──────── Document text

# Is it okay to poll Poles?



## Herald (Apr 15, 2008)

Is it proper to poll, Poles? It wouldn't seem right to germany a Pole or Belize a Pole; so is polling a Pole okay?


----------



## Stephen (Apr 15, 2008)

Yes, I do not think we do enough polling of Poles?


----------



## DMcFadden (Apr 15, 2008)

I voted yes since I called my daughter-in-law, a *Pole*, to wish her a happy 31st birthday/tax day. Part of my call involved *pol*ling her on a number of *pol*ling points, including her feelings as a *Pole *in an ethnically diverse and *pol*itically disunited country beset by *polls polling *the *pols* as well as the people about directions for our national *pol*ity and the direction of *pol*itical parties. *Pol*ling the people is OK (I guess). But, when they starting *pol*ling the *pols *who have been elected, not *pol*led, it just gets a little *pol*itically stupid (in my opinion). But, yes,* pol*l the *Poles* since my daughter-in-law likes phone calls.

────────────────

In the forum thread about polling Poles, what reasons does DMcFadden give for answering yes? Reply in one to three sentences. The material plays no part here.

──────── Dataset records

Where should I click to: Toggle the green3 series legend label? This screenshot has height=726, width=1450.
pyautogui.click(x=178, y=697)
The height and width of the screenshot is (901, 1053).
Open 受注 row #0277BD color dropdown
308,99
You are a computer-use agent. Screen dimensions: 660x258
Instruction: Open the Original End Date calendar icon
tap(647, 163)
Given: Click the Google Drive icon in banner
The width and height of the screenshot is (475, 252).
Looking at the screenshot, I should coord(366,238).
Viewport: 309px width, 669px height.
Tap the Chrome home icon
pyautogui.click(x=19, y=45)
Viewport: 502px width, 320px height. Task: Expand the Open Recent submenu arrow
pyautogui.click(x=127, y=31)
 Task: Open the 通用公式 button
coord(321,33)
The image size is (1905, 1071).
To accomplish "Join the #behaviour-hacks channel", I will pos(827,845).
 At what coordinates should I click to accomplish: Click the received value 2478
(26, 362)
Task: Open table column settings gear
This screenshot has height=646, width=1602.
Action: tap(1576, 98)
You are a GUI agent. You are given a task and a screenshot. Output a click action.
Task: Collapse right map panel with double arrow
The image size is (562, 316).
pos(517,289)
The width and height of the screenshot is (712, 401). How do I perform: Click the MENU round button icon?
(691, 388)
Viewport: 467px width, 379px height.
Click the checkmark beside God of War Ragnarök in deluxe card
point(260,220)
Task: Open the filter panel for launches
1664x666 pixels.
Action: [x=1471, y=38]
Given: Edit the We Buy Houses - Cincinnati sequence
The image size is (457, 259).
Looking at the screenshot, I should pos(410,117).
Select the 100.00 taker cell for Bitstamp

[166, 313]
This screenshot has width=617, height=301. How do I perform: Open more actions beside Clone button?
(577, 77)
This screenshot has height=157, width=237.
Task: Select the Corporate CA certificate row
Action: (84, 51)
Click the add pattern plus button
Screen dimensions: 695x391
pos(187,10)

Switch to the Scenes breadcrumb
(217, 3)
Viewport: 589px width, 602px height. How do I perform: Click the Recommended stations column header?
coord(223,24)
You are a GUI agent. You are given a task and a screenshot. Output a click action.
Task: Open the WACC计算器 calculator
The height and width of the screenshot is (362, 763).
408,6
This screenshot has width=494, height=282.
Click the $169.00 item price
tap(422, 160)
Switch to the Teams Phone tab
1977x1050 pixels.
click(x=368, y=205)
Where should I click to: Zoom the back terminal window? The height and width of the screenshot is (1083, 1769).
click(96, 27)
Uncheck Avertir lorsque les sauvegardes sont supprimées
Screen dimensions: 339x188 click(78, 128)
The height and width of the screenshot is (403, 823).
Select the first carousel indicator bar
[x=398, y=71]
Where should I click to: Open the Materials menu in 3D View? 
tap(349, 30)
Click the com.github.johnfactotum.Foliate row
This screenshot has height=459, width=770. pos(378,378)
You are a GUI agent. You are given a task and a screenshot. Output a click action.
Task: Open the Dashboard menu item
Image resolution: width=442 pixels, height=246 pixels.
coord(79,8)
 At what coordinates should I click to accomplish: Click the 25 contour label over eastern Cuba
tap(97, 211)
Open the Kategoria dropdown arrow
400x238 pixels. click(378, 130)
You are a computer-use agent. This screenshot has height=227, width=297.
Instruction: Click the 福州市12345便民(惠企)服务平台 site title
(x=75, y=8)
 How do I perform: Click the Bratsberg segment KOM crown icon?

────────────────

Exercise result:
DMcFadden voted yes after calling a daughter-in-law, who is a Pole, with 31st birthday wishes, and polling her on a number of points during that call. DMcFadden also says to poll the Poles because this daughter-in-law likes phone calls.